%%

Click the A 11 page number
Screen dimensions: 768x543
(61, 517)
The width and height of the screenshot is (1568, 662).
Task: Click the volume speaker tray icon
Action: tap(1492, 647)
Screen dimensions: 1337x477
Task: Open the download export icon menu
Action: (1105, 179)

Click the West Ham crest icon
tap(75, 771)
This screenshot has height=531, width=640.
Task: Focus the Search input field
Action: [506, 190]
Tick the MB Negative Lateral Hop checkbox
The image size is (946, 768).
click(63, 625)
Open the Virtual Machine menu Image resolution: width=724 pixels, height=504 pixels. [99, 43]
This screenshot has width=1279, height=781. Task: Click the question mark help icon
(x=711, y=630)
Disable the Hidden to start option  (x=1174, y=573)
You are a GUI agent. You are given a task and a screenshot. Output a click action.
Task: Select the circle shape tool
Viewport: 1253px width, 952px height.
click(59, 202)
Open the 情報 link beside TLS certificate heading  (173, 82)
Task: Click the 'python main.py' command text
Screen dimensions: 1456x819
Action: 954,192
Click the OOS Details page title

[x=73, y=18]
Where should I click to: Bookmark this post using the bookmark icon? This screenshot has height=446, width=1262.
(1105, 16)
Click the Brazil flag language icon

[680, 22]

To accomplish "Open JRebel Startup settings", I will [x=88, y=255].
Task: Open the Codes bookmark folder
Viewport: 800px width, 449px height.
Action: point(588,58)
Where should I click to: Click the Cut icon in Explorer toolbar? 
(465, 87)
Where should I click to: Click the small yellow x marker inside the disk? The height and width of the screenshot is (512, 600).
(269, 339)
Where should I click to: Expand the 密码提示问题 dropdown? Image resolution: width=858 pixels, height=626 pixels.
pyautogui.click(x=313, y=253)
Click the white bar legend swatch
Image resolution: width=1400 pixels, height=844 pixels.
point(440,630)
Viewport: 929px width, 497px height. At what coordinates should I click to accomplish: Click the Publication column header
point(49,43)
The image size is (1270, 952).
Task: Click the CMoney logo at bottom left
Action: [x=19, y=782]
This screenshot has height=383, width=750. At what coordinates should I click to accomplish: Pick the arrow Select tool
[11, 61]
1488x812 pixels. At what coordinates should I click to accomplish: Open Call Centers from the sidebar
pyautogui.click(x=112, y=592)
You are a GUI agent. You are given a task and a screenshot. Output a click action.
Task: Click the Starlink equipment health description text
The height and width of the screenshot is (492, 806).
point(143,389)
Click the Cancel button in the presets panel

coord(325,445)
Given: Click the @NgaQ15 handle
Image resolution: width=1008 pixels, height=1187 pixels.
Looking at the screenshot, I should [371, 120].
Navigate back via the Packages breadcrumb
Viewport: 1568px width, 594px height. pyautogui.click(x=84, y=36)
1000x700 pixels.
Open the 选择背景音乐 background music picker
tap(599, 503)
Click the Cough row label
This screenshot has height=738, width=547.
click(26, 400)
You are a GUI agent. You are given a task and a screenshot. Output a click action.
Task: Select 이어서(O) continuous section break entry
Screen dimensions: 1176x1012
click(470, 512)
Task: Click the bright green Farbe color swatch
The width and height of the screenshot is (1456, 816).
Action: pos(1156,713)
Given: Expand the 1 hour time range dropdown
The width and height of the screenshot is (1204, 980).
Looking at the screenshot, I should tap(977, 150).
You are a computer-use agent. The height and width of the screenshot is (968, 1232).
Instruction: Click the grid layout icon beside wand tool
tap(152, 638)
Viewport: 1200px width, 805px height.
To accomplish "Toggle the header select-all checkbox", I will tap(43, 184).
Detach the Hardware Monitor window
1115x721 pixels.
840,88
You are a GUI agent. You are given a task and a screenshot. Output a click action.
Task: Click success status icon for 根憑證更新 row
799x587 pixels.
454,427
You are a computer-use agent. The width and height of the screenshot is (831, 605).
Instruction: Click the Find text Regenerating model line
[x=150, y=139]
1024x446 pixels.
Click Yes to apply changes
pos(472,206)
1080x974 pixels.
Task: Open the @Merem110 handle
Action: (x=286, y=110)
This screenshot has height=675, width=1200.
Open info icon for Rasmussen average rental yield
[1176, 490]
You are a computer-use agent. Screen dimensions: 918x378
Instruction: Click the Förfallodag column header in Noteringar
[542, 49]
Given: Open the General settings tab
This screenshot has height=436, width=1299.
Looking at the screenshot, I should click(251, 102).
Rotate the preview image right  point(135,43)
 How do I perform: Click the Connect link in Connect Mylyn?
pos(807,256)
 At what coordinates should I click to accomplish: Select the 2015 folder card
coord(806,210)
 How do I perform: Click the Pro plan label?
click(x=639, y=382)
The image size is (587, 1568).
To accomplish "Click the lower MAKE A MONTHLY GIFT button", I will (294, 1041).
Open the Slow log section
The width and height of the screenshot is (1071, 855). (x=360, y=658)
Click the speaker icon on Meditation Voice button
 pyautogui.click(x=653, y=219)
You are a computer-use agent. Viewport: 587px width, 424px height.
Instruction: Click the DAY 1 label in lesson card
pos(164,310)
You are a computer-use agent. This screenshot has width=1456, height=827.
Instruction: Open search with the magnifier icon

%%

• [Work instructions] Convert every line of the listing above into a JSON list of strings, one string per line, with blank lines left out.

• [Exercise response]
[
  "Click the A 11 page number",
  "Screen dimensions: 768x543",
  "(61, 517)",
  "The width and height of the screenshot is (1568, 662).",
  "Task: Click the volume speaker tray icon",
  "Action: tap(1492, 647)",
  "Screen dimensions: 1337x477",
  "Task: Open the download export icon menu",
  "Action: (1105, 179)",
  "Click the West Ham crest icon",
  "tap(75, 771)",
  "This screenshot has height=531, width=640.",
  "Task: Focus the Search input field",
  "Action: [506, 190]",
  "Tick the MB Negative Lateral Hop checkbox",
  "The image size is (946, 768).",
  "click(63, 625)",
  "Open the Virtual Machine menu Image resolution: width=724 pixels, height=504 pixels. [99, 43]",
  "This screenshot has width=1279, height=781. Task: Click the question mark help icon",
  "(x=711, y=630)",
  "Disable the Hidden to start option  (x=1174, y=573)",
  "You are a GUI agent. You are given a task and a screenshot. Output a click action.",
  "Task: Select the circle shape tool",
  "Viewport: 1253px width, 952px height.",
  "click(59, 202)",
  "Open the 情報 link beside TLS certificate heading  (173, 82)",
  "Task: Click the 'python main.py' command text",
  "Screen dimensions: 1456x819",
  "Action: 954,192",
  "Click the OOS Details page title",
  "[x=73, y=18]",
  "Where should I click to: Bookmark this post using the bookmark icon? This screenshot has height=446, width=1262.",
  "(1105, 16)",
  "Click the Brazil flag language icon",
  "[680, 22]",
  "To accomplish \"Open JRebel Startup settings\", I will [x=88, y=255].",
  "Task: Open the Codes bookmark folder",
  "Viewport: 800px width, 449px height.",
  "Action: point(588,58)",
  "Where should I click to: Click the Cut icon in Explorer toolbar? ",
  "(465, 87)",
  "Where should I click to: Click the small yellow x marker inside the disk? The height and width of the screenshot is (512, 600).",
  "(269, 339)",
  "Where should I click to: Expand the 密码提示问题 dropdown? Image resolution: width=858 pixels, height=626 pixels.",
  "pyautogui.click(x=313, y=253)",
  "Click the white bar legend swatch",
  "Image resolution: width=1400 pixels, height=844 pixels.",
  "point(440,630)",
  "Viewport: 929px width, 497px height. At what coordinates should I click to accomplish: Click the Publication column header",
  "point(49,43)",
  "The image size is (1270, 952).",
  "Task: Click the CMoney logo at bottom left",
  "Action: [x=19, y=782]",
  "This screenshot has height=383, width=750. At what coordinates should I click to accomplish: Pick the arrow Select tool",
  "[11, 61]",
  "1488x812 pixels. At what coordinates should I click to accomplish: Open Call Centers from the sidebar",
  "pyautogui.click(x=112, y=592)",
  "You are a GUI agent. You are given a task and a screenshot. Output a click action.",
  "Task: Click the Starlink equipment health description text",
  "The height and width of the screenshot is (492, 806).",
  "point(143,389)",
  "Click the Cancel button in the presets panel",
  "coord(325,445)",
  "Given: Click the @NgaQ15 handle",
  "Image resolution: width=1008 pixels, height=1187 pixels.",
  "Looking at the screenshot, I should [371, 120].",
  "Navigate back via the Packages breadcrumb",
  "Viewport: 1568px width, 594px height. pyautogui.click(x=84, y=36)",
  "1000x700 pixels.",
  "Open the 选择背景音乐 background music picker",
  "tap(599, 503)",
  "Click the Cough row label",
  "This screenshot has height=738, width=547.",
  "click(26, 400)",
  "You are a GUI agent. You are given a task and a screenshot. Output a click action.",
  "Task: Select 이어서(O) continuous section break entry",
  "Screen dimensions: 1176x1012",
  "click(470, 512)",
  "Task: Click the bright green Farbe color swatch",
  "The width and height of the screenshot is (1456, 816).",
  "Action: pos(1156,713)",
  "Given: Expand the 1 hour time range dropdown",
  "The width and height of the screenshot is (1204, 980).",
  "Looking at the screenshot, I should tap(977, 150).",
  "You are a computer-use agent. The height and width of the screenshot is (968, 1232).",
  "Instruction: Click the grid layout icon beside wand tool",
  "tap(152, 638)",
  "Viewport: 1200px width, 805px height.",
  "To accomplish \"Toggle the header select-all checkbox\", I will tap(43, 184).",
  "Detach the Hardware Monitor window",
  "1115x721 pixels.",
  "840,88",
  "You are a GUI agent. You are given a task and a screenshot. Output a click action.",
  "Task: Click success status icon for 根憑證更新 row",
  "799x587 pixels.",
  "454,427",
  "You are a computer-use agent. The width and height of the screenshot is (831, 605).",
  "Instruction: Click the Find text Regenerating model line",
  "[x=150, y=139]",
  "1024x446 pixels.",
  "Click Yes to apply changes",
  "pos(472,206)",
  "1080x974 pixels.",
  "Task: Open the @Merem110 handle",
  "Action: (x=286, y=110)",
  "This screenshot has height=675, width=1200.",
  "Open info icon for Rasmussen average rental yield",
  "[1176, 490]",
  "You are a computer-use agent. Screen dimensions: 918x378",
  "Instruction: Click the Förfallodag column header in Noteringar",
  "[542, 49]",
  "Given: Open the General settings tab",
  "This screenshot has height=436, width=1299.",
  "Looking at the screenshot, I should click(251, 102).",
  "Rotate the preview image right  point(135,43)",
  " How do I perform: Click the Connect link in Connect Mylyn?",
  "pos(807,256)",
  " At what coordinates should I click to accomplish: Select the 2015 folder card",
  "coord(806,210)",
  " How do I perform: Click the Pro plan label?",
  "click(x=639, y=382)",
  "The image size is (587, 1568).",
  "To accomplish \"Click the lower MAKE A MONTHLY GIFT button\", I will (294, 1041).",
  "Open the Slow log section",
  "The width and height of the screenshot is (1071, 855). (x=360, y=658)",
  "Click the speaker icon on Meditation Voice button",
  " pyautogui.click(x=653, y=219)",
  "You are a computer-use agent. Viewport: 587px width, 424px height.",
  "Instruction: Click the DAY 1 label in lesson card",
  "pos(164,310)",
  "You are a computer-use agent. This screenshot has width=1456, height=827.",
  "Instruction: Open search with the magnifier icon"
]